Young Earth Creationists throw Jason Lisle's and his ASC Under the Bus
The article "An Internal Contradiction of Lisle's Anisotropic Synchrony Convention (ASC) Model" is a technical critique, authored by Dr. Phillip Dennis (a YEC) , which argues that Dr. Jason Lisle's Anisotropic Synchrony Convention (ASC) model for resolving the distant starlight problem in young-earth creationism is fundamentally inconsistent.
Dr. Jason Lisle proposed the Anisotropic Synchrony Convention (ASC) as a solution to the "light travel time problem" (LTTP), which asks how light from galaxies millions of light-years away could reach Earth within a biblically literal young universe (thousands of years).
Lisle's ASC hinges on the conventionality of simultaneity within Special Relativity (SR). SR dictates that the two-way (round-trip) speed of light, c, is constant and measurable, but the one-way speed of light is a matter of convention because distant clocks cannot be synchronized without already knowing that speed. The standard convention is Einstein Synchrony Convention (ESC), which defines the one-way speed of light as c in all directions.
The ASC, in contrast, is an observer-centric convention that defines the one-way speed of light as instantaneous (infinite) when traveling toward the Earth and c/2 when traveling away from the Earth (with a directional dependence for intermediate angles). This choice of convention mathematically ensures that light from even the most distant stars reaches an observer on Earth instantaneously, thus resolving the LTTP by allowing the entire universe to be seen at an age of only a few thousand years, consistent with a young-earth chronology. Lisle maintains that this is a valid coordinate transformation, not a change in physics.
The critique, "An Internal Contradiction of Lisle's ASC Model," argues that the ASC model contains a logical inconsistency because it attempts to combine the mathematical structure of Minkowski space (the geometry underlying Special Relativity) with a conclusion that fundamentally contradicts one of Minkowski space's intrinsic properties.
Incompatibility with Minkowski Space
ASC's Foundation: The ASC model is constructed upon the mathematical framework of Special Relativity, which uses Minkowski spacetime. This geometry inherently assumes and depends on the invariant nature of the speed of light, c, for all inertial observers and in all directions.
The Invariant Null Interval: In Minkowski space, light rays are characterized by a null interval (or light-like interval), denoted as ds^2 = 0, where ds^2 = c^2 dt^2 - (dx^2 + dy^2 + dz^2). This condition is invariant meaning it has the same value in all valid coordinate systems, including those defined by a synchrony convention. The null interval mathematically represents the fact that the physical speed of light is isotropic (the same in all directions).
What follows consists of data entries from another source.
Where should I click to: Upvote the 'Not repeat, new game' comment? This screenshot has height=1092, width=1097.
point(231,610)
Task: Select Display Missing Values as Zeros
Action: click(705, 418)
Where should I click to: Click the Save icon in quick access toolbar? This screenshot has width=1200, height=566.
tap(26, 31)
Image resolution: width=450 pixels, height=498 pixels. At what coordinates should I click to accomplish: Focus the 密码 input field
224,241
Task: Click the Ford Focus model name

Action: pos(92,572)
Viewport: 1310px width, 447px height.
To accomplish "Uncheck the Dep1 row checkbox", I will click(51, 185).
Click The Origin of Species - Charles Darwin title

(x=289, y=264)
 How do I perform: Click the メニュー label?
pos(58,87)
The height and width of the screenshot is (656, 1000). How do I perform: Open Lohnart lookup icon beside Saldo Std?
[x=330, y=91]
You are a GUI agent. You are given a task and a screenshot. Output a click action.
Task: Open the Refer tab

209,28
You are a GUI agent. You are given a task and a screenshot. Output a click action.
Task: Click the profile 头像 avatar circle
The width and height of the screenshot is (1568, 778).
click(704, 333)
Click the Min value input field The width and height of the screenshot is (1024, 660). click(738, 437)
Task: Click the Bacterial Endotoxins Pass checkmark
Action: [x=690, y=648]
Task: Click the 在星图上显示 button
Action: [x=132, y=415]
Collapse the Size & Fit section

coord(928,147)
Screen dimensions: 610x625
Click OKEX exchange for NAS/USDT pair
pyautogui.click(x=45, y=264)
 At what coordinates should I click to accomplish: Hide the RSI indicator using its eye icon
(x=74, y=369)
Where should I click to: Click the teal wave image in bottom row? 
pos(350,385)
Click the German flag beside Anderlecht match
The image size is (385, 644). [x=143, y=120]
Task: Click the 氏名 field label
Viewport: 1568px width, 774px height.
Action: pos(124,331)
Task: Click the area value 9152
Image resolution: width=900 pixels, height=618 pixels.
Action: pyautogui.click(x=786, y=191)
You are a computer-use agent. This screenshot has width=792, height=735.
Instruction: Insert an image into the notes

The Contradiction: The critique asserts that if the ASC model were to truly maintain the physical and invariant properties of Minkowski space, its conclusion that the one-way speed of light toward the Earth is arbitrarily large (infinite) must be purely a coordinate effect that alters no physical quantities. However, by claiming this instantaneous speed effectively solves the LTTP by making the universe appear only thousands of years old, Lisle treats the anisotropic speed as a physical reality that alters the apparent age and causality structure of the universe as observed from Earth.
The core argument is that a mere coordinate transformation (the ASC) cannot alter the intrinsic, invariant speed of light that is mathematically embedded in the Minkowski metric (the basis of SR). Therefore, the purported conclusion of ASC that starlight travel time is zero is logically inconsistent with the foundational relativistic geometry (Minkowski space) that Lisle must presuppose for ASC to be a valid convention in the first place.
The critique concludes that the ASC's definition of an anisotropic speed of light is not a change in physical speed but merely a change in the coordinate time-stamping of events. When properly analyzed within the framework of special relativity, the time it takes for light to reach Earth, a physical quantity derived from the invariant speed of light, is not altered by the convention. Thus, the ASC model, despite being a mathematically valid coordinate choice, does not actually solve the Light Travel Time Problem by making the universe genuinely appear younger; it merely re-labels the time coordinates without changing the underlying physical age of the distant objects.